* EXCERPT:
★ ★ ★ ★ ★

My final evening is dinner with the Americans at a Peruvian joint I managed to stumble into as Gannon and I meandered our way back to the hostel the previous night. I am really pumped by this place, I knew it had existed because another peruvian named Guillermo had told me it was around here. Unfortunately he left, but he said he couldn’t find it and that their website was down so he assumed they were closed. This little bit of luck is awesome and everyone walks away satisfied with both the food and drink (INCA KOLA YES). I really want to go out on the town again for my last night but *everyone* bails and in the end just go to bed. That turns out well because I have to catch an early train and that bicycle ride to Chanmartin would have been much more brutal if I was operating on less sleep. As it stands I make it to the train with 15 minutes to spare (and there is only one train I can take with my bike). With that, I’m off to Zaragoza.

May 25, 2010

Clumsy Hick In Big City Wants Wicked Gypsy Punk Band

Filed under: Daily Rambling — medwards @ 3:08 pm

I have now been in Madrid for three good days, but my visit to Madrid begins with broken dreams. I’m convinced I can make it to my hostel in time to shower, maybe change, and then… GOGOL BORDELLO. In fact, based on Ticketmaster, THERE ARE STILL TICKETS AVAILABLE. This craziness makes me giddy.

But I fuck up the bus. The train ride back to Bilbao is no problem, though the ticket guy hassled me about something. I think I was on some sort of lift for handicapped people but I was trying to say “OK, so where do you want it?” but he just waved me off and went down the train asking for other tickets. I’ll never know what I did wrong. Oh but the bus.

I know that the bus wants me to do something special with my bike, but I’m hoping it will just be ‘cover it in plastic’ and not ‘take it apart and put it in a box.’ I get to the teller, there is ten minutes until the 1PM bus leaves and I have no idea what she is telling me to do with my bike. I step out of the busy lineup to look up the critical word she seemed to be saying and can’t find it. I try to get back into my place and everyone in Spain is an asshole to me. Fuck you guys, I could have just stood there until the lady said my bike was fine and wasted your time (I am seriously choked about this treatment and wish I had not only wasted their time but mooned them all now too). Anyways, I get back in the lineup knowing what I want to ask. Something like “You need my bike in bag or box?” and 30 minutes later have my ticket after she demonstrated using a pen and a calculator, which was rather original. It takes me a surprising amount of time to bag up my bike and its 10 minutes till the time on my ticket and I’m wondering where my bus is.

★ ★ ★ ★ ★

* DATA EXCERPT:
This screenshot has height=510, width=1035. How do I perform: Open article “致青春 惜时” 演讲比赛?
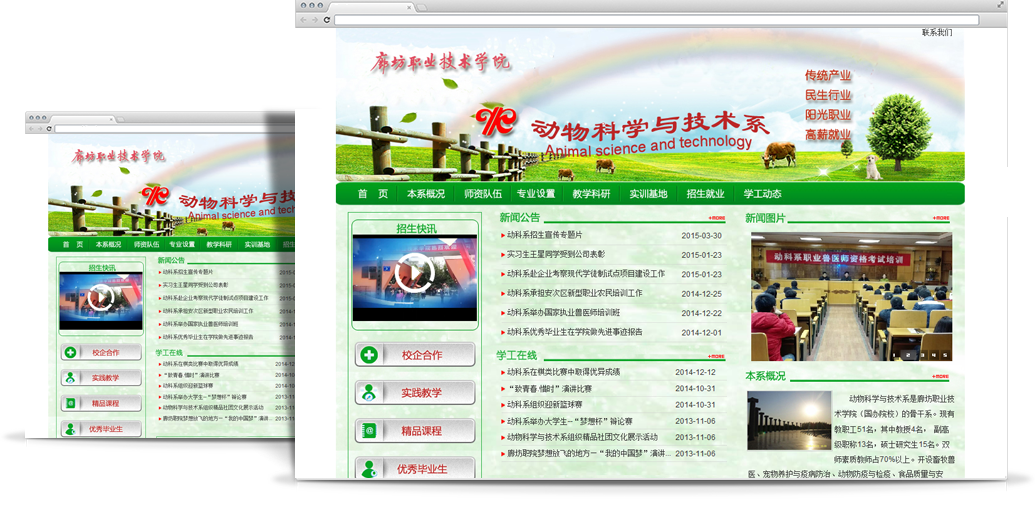[550, 388]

★ ★ ★ ★ ★

* WRITTEN REQUEST 1: Repeat the travel blog post word for word, between "May 25, 2010" and "but the bus.", inclusive.
* WRITTEN REQUEST 2: Carry on the travel blog post after its last sentence.
The data won't be needed.

* TASK RESPONSE 1:
May 25, 2010

Clumsy Hick In Big City Wants Wicked Gypsy Punk Band

Filed under: Daily Rambling — medwards @ 3:08 pm

I have now been in Madrid for three good days, but my visit to Madrid begins with broken dreams. I’m convinced I can make it to my hostel in time to shower, maybe change, and then… GOGOL BORDELLO. In fact, based on Ticketmaster, THERE ARE STILL TICKETS AVAILABLE. This craziness makes me giddy.

But I fuck up the bus. The train ride back to Bilbao is no problem, though the ticket guy hassled me about something. I think I was on some sort of lift for handicapped people but I was trying to say “OK, so where do you want it?” but he just waved me off and went down the train asking for other tickets. I’ll never know what I did wrong. Oh but the bus.

* TASK RESPONSE 2:
My bus *was* on the other side of the platform. I realize this about 15 minutes after it was supposed to arrive. I stand around for another 5 minutes thinking I can just play the stupid foreigner and get on the next bus, but decide not to risk it. I go back to the ticket booth and spend another solid twenty minutes in the lineup so I can say “Please, I need to change” and point at my ticket. She seems unhappy with this. I’m unhappy because I’ve blown two hours. But I’m still good! Given four hours to get to Madrid I still have about an hour to find my hostel, shower, and get directions. This will likely take an hour but I’m counting on their being an opening gig.

The bus to Madrid takes five hours. By the time I’m in my room with my stuff secured I’m sweating buckets, partly due to the really hot weather but also lugging my bags up and down flights of stairs (I couldn’t find my room) and the nervousness of being lost. Once I’m done my shower it is one hour after the show was due to start. In a way, this is far far far too reminiscent of the Milton Keynes hockey quest. I’m really down that it didn’t work out. I wander around looking for a place to eat and decide to drown my sorrows in a nice donair place I find (or ‘doner kebap’ as it is here). It is the best donair I have ever had. So there’s an upside.

When I get back my room is full of Catalans. A few of them speak decent English and between us we communicate. They are here for the european soccer championships, but their team didn’t make it. They’ve spent the subsequent day drinking and carousing and are going to get food and repeat. They invite me out and I think “Hell, better to come home with the drunks than get woken up by them!” It is a good night that helps get me out of my shell and practicing spanish.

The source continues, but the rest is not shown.